Print every line of the items below without changes, from the first line down to and including the line that contains "coord(888,93)".
--- Begin Given information ---
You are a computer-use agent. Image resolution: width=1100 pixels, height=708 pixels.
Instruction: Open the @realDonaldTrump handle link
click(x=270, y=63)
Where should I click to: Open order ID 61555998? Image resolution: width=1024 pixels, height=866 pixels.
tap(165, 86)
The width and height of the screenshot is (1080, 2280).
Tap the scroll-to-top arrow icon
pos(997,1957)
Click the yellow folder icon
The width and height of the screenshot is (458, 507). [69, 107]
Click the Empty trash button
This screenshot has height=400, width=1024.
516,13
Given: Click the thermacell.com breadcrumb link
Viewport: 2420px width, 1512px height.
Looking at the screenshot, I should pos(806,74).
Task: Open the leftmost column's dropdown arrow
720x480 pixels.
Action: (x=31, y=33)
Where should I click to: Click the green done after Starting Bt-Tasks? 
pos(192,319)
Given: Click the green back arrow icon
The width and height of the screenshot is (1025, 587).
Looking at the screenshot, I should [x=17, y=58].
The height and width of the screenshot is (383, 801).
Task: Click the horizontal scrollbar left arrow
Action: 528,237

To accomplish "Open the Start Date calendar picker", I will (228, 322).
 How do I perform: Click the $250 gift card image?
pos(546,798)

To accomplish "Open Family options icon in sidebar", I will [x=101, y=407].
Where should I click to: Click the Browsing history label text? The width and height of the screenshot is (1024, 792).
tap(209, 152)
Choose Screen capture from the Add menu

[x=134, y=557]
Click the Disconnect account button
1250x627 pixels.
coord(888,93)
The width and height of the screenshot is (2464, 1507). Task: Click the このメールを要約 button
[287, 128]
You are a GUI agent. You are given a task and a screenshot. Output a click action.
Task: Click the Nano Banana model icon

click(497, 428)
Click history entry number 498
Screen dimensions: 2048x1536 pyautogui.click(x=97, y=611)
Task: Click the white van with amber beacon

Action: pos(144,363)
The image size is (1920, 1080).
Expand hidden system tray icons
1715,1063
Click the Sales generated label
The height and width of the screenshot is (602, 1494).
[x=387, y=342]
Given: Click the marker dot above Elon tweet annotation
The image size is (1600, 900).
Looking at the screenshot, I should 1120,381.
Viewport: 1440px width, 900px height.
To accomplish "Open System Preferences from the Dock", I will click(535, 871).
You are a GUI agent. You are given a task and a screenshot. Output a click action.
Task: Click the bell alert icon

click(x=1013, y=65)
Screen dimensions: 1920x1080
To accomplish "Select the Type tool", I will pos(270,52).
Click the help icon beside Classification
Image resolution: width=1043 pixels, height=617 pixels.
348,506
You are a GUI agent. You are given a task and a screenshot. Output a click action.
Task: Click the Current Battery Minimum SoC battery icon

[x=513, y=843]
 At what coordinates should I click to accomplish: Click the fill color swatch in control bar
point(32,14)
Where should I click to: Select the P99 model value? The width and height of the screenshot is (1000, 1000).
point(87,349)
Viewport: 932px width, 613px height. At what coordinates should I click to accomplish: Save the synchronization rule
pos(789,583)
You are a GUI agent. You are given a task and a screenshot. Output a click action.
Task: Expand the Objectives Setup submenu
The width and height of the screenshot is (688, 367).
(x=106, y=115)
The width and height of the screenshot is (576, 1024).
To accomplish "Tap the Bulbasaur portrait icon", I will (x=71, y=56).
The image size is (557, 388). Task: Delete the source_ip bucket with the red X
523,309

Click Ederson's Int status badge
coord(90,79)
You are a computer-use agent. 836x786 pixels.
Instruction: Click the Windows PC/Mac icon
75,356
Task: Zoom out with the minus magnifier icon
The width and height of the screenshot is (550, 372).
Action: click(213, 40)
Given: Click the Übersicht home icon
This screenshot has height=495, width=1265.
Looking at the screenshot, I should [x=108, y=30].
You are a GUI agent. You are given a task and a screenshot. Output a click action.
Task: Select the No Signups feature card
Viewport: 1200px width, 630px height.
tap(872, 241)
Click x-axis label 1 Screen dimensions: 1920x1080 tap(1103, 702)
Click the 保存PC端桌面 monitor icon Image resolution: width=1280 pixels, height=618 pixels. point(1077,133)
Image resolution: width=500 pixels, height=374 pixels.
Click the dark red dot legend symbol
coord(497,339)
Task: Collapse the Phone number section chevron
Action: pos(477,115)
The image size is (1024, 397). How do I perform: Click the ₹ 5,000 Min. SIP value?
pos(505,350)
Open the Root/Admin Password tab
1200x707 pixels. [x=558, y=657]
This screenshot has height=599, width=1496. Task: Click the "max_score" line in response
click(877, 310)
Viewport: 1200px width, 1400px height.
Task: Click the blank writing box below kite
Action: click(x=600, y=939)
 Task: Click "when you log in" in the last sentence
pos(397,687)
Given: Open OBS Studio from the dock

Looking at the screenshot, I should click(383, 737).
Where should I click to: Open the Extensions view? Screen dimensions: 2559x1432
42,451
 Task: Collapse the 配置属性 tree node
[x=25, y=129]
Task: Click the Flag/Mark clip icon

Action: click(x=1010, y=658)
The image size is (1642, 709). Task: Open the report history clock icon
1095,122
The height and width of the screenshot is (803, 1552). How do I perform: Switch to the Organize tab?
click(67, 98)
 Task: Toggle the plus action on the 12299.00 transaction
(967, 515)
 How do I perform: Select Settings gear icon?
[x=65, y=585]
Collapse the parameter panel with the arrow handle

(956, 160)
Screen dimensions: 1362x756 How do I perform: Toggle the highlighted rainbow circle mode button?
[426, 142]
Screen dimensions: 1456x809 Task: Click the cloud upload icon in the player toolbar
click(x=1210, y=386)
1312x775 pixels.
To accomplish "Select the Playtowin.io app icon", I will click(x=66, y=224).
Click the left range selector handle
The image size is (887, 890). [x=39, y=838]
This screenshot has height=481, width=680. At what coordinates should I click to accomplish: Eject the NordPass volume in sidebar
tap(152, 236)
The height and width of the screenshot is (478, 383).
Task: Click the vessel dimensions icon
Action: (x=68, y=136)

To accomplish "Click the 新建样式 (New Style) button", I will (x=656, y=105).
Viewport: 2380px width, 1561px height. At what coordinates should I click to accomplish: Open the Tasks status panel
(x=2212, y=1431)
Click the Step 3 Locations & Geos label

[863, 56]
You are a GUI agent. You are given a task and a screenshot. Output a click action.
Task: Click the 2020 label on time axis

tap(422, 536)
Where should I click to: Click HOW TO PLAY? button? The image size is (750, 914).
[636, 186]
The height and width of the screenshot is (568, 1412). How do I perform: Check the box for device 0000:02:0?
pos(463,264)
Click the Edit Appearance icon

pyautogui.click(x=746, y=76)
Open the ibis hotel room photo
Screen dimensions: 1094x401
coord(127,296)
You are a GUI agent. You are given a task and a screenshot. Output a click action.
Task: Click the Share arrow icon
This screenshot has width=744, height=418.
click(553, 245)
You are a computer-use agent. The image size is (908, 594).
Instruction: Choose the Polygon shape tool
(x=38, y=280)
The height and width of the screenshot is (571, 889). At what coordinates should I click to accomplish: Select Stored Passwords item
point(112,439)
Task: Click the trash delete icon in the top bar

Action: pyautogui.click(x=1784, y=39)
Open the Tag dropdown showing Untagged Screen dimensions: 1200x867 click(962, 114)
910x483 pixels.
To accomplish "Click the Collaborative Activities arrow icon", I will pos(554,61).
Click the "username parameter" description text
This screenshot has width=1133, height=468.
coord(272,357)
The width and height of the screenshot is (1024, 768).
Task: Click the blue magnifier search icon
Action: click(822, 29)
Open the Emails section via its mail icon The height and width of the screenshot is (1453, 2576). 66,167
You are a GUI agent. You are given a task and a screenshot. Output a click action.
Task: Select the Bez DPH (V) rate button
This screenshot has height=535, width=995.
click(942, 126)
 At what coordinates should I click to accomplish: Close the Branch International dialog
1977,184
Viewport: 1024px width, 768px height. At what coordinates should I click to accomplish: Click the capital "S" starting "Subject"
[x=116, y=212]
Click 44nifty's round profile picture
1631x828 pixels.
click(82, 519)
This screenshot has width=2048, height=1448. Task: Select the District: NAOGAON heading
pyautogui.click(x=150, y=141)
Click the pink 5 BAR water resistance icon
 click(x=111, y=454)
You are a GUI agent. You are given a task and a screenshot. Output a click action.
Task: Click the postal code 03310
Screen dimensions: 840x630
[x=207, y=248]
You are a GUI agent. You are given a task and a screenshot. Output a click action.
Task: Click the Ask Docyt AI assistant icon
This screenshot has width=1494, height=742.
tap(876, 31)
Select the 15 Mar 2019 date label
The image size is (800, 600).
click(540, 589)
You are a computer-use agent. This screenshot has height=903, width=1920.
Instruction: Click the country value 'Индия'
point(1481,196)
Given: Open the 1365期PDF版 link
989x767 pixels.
--- End Given information ---
▸ **Correct answer**:
You are a computer-use agent. Image resolution: width=1100 pixels, height=708 pixels.
Instruction: Open the @realDonaldTrump handle link
click(x=270, y=63)
Where should I click to: Open order ID 61555998? Image resolution: width=1024 pixels, height=866 pixels.
tap(165, 86)
The width and height of the screenshot is (1080, 2280).
Tap the scroll-to-top arrow icon
pos(997,1957)
Click the yellow folder icon
The width and height of the screenshot is (458, 507). [69, 107]
Click the Empty trash button
This screenshot has height=400, width=1024.
516,13
Given: Click the thermacell.com breadcrumb link
Viewport: 2420px width, 1512px height.
Looking at the screenshot, I should pos(806,74).
Task: Open the leftmost column's dropdown arrow
720x480 pixels.
Action: (x=31, y=33)
Where should I click to: Click the green done after Starting Bt-Tasks? 
pos(192,319)
Given: Click the green back arrow icon
The width and height of the screenshot is (1025, 587).
Looking at the screenshot, I should [x=17, y=58].
The height and width of the screenshot is (383, 801).
Task: Click the horizontal scrollbar left arrow
Action: 528,237

To accomplish "Open the Start Date calendar picker", I will (228, 322).
 How do I perform: Click the $250 gift card image?
pos(546,798)

To accomplish "Open Family options icon in sidebar", I will [x=101, y=407].
Where should I click to: Click the Browsing history label text? The width and height of the screenshot is (1024, 792).
tap(209, 152)
Choose Screen capture from the Add menu

[x=134, y=557]
Click the Disconnect account button
1250x627 pixels.
coord(888,93)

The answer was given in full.